Text segment -
↓

On Mon, Jul 29, 2013 at 10:03:35AM -0700, Eric W. Biederman wrote:
> So this is not a simple matter of a frozen task not dying when SIGKILL
> is received. For the most part not dying when SIGKILL is received seems
> like correct behavior for a frozne task. Certainly it is correct
> behavior for any other signal.
>
> The issue is that the tasks don't freeze or that when thawed the SIGKILL
> is still ignored. It seems a wake up is being missed in there somewhere.
That's actually interesting and shouldn't be happening. Can you
please provide more data as to what's going on while freezing? It's
likely that the problem is not caused by freezer per-se, the task
might be stuck elsewhere and just fails to reach the freezing point.
Would it be possible for memcg and freezer to deadlock? Note that
while freezing is in progress, some tasks will enter freezer earlier
than others (of course) and won't respond to anything. If memcg adds
wait dependency among the tasks being frozen, it'll surely deadlock.
> A single unified hierarchy is a really nasty idea for the same set of
> reasons. You have to recompile to disable a controller to see if it that
> controller's bugs are what are causing problems on your production
> system. Compiles or even just a reboot is a very heavy hammer to ask
> people to use when they are triaging a problem.

↑

List of tasks -
1. Restate more briefly the paragraph of the frozen-task discussion that begins "That's actually interesting", keeping its main facts.
2. Carry the frozen-task discussion forward from its final sentence.
The records are not needed for this work.

Data rows -
↓

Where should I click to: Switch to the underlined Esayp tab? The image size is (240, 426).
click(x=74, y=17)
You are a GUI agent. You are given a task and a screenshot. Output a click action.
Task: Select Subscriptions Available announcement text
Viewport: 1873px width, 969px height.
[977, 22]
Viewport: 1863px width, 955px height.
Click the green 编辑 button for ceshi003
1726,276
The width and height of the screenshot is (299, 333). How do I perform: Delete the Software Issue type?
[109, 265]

↑
↓

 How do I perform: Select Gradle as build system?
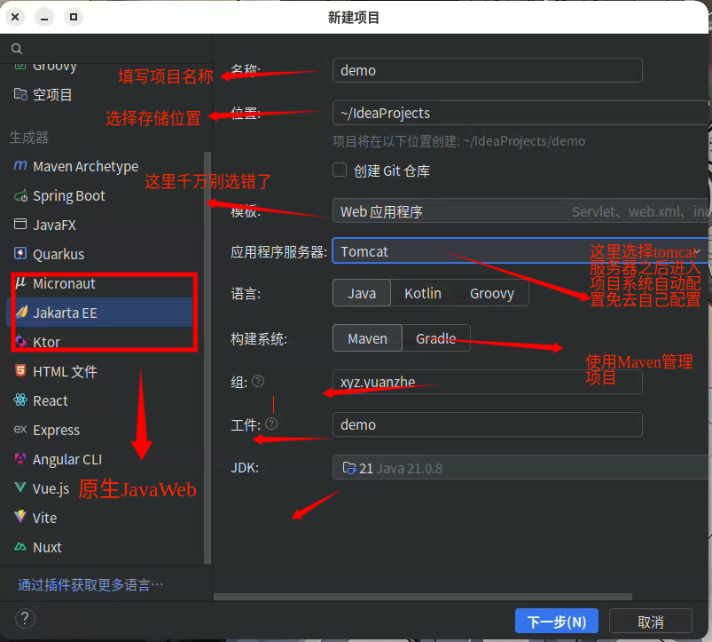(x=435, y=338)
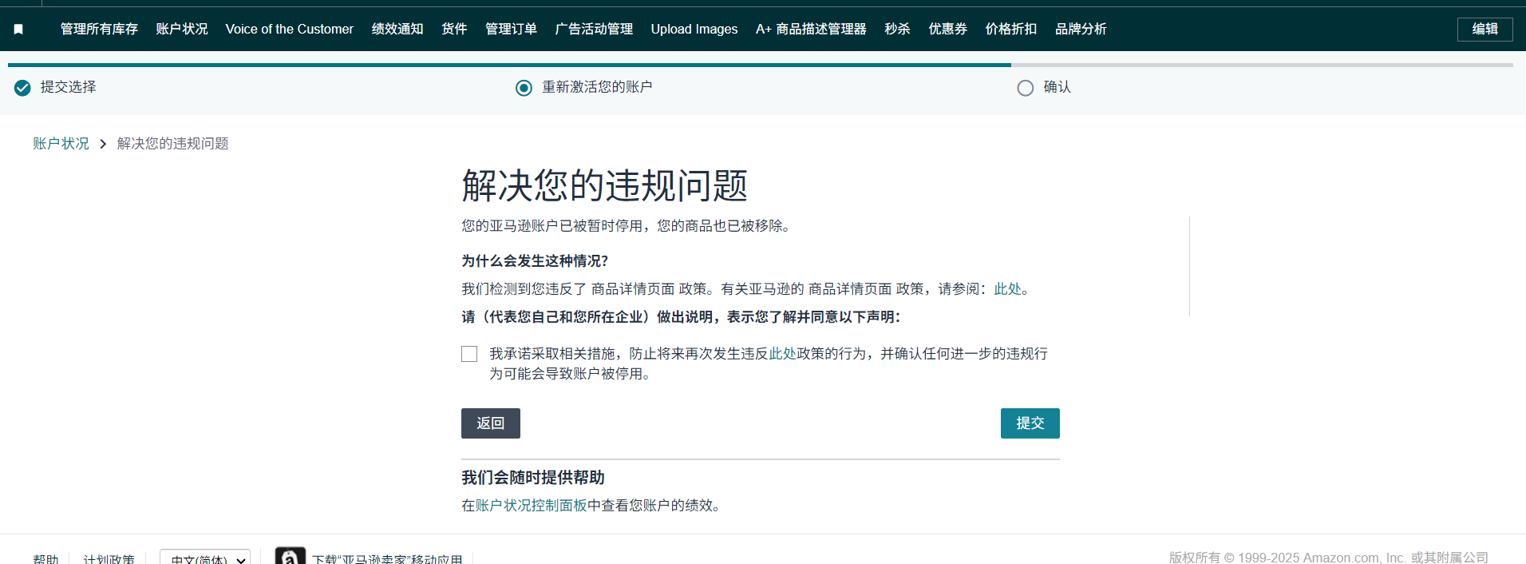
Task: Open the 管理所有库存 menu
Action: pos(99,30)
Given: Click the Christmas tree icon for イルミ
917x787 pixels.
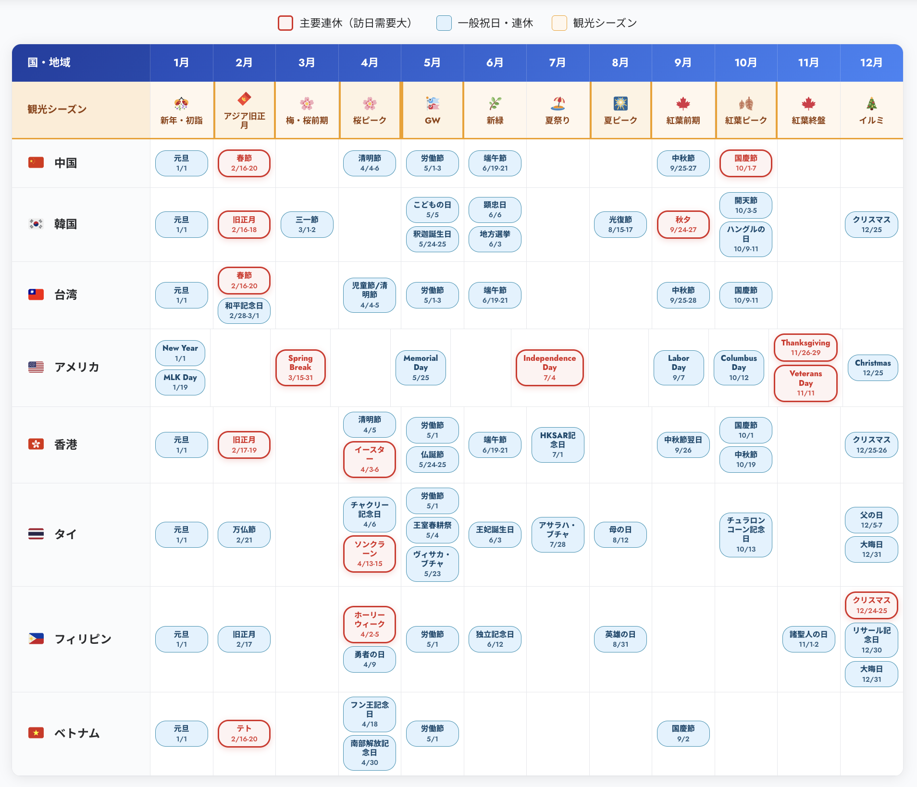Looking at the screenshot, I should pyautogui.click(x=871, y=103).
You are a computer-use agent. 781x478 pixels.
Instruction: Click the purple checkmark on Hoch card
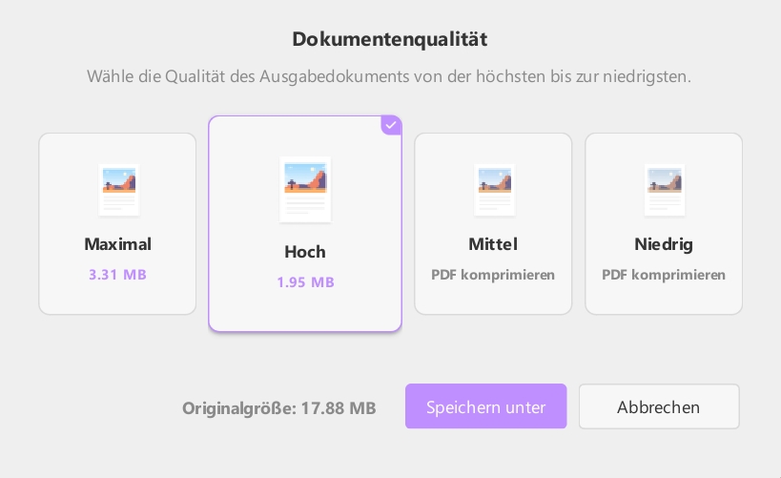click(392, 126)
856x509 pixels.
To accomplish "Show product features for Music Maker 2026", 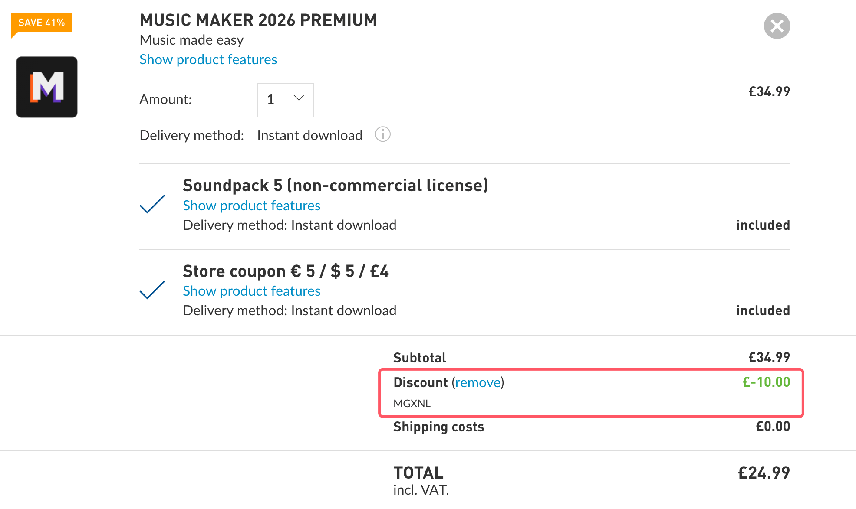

↑

Results of the exercise -
1. The reported behavior should not be happening, and more data is requested on what occurs during freezing. The freezer itself is probably not the cause; a task may instead be stuck elsewhere and never reach the freezing point. This raises the question of whether memcg and the freezer could deadlock. During freezing, some tasks enter the freezer before others and stop responding. If memcg creates a wait dependency among the tasks being frozen, a deadlock will certainly occur.

2.
For Nth time, unified hierarchy doesn't mean all controllers are
enabled on all hierarchies or that controllers can't be bound and
unbound dynamically. Except for the removal of orthogonal
hierarchies, things actually become a lot more dynamic.
> I am also seeing what looks like a leak somewhere in the cgroup code as
> well. After some runs of the same reproducer I get into a state where
> after everything is clean up. All of the control groups have been
> removed and the cgroup filesystem is unmounted, I can mount a cgroup
> filesystem with that same combindation of subsystems, but I can't mount
> a cgroup filesystem with any of those subsystems in any other
> combination. So I am guessing that the superblock is from the original
> mounting is still lingering for some reason.
Hmmm... yeah, if there are cgroups with refs remaining, that'd happen.
Note that AFAIU memcg keeps the cgroups hangling around until all the
pages are gone from it, so it could just be that it's still draining
which may take a long time. Maybe dropping cache would work?
Thanks.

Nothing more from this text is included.